#### EXTRAIT DU DOCUMENT
Heartless
Philip Ridley (scénariste de L’enfant miroir (The Reflecting Skin) avec Viggo Mortensen et Lindsay Duncan) nous livre ici un petit bijou entre rêve et cauchemar malsain, un conte noir dans un quartier de Londres, aux images oscillants entre pénombres éclairées aux néons et jours glauques et brumeux.
Le héros a tout de l’anti-héros, marqué par une tâche de vin sur un côté du visage, Jamie (Jim Sturgess) est pâle et introverti. Entre un voisin cool en apparence mais qui voit le futur comme le royaume de l’horreur et un épicier rasé et stressé, amateur de gros calibres, Jamie voit « la terreur devenir très tendance » dans sa ville.
Heartless distille la peur goutte-à-goutte comme lorsque vous entrez lentement dans un cauchemar ; un malaise indéchiffrable, imprécis s’empare du spectateur qui ne ressent ni horreur ni terreur, juste la pression d’une violence sourde, prête à surgir.
La bande originale aux accents mélancoliques qui accompagne le héros dans son histoire est entrecoupée de cris étranges, sorte de croassements. Les citoyens commencent à se faire agresser violemment, leurs blessures ressemblent à celles que pourraient faire des griffes de bêtes sauvages...
Terrains vagues, murs tagués, passants frileux, la ville semble à l’abandon, les agresseurs aux masques de reptiles font preuve d’une bestialité sans nom qui coûte la vie à la mère du héros.

#### CONSIGNE ÉCRITE
Reformulez sous forme de liste le paragraphe de l'extrait qui commence par « Le héros a tout de l'anti-héros », en conservant ses faits principaux. Les lignes n'ont aucun lien avec l'extrait.

#### DONNÉES BRUTES
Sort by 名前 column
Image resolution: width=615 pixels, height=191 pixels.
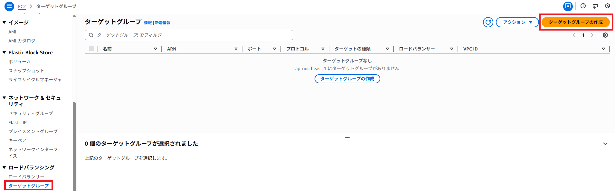[x=107, y=49]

#### RÉSULTAT DE L'EXERCICE
- Le héros, Jamie, joué par Jim Sturgess, a tout d'un anti-héros.
- Il porte une tache de vin sur un côté du visage. Il est pâle et introverti.
- Il a un voisin qui semble cool, mais qui voit l'avenir comme le royaume de l'horreur.
- Il côtoie aussi un épicier rasé et stressé, amateur de gros calibres.
- Jamie voit « la terreur devenir très tendance » dans sa ville.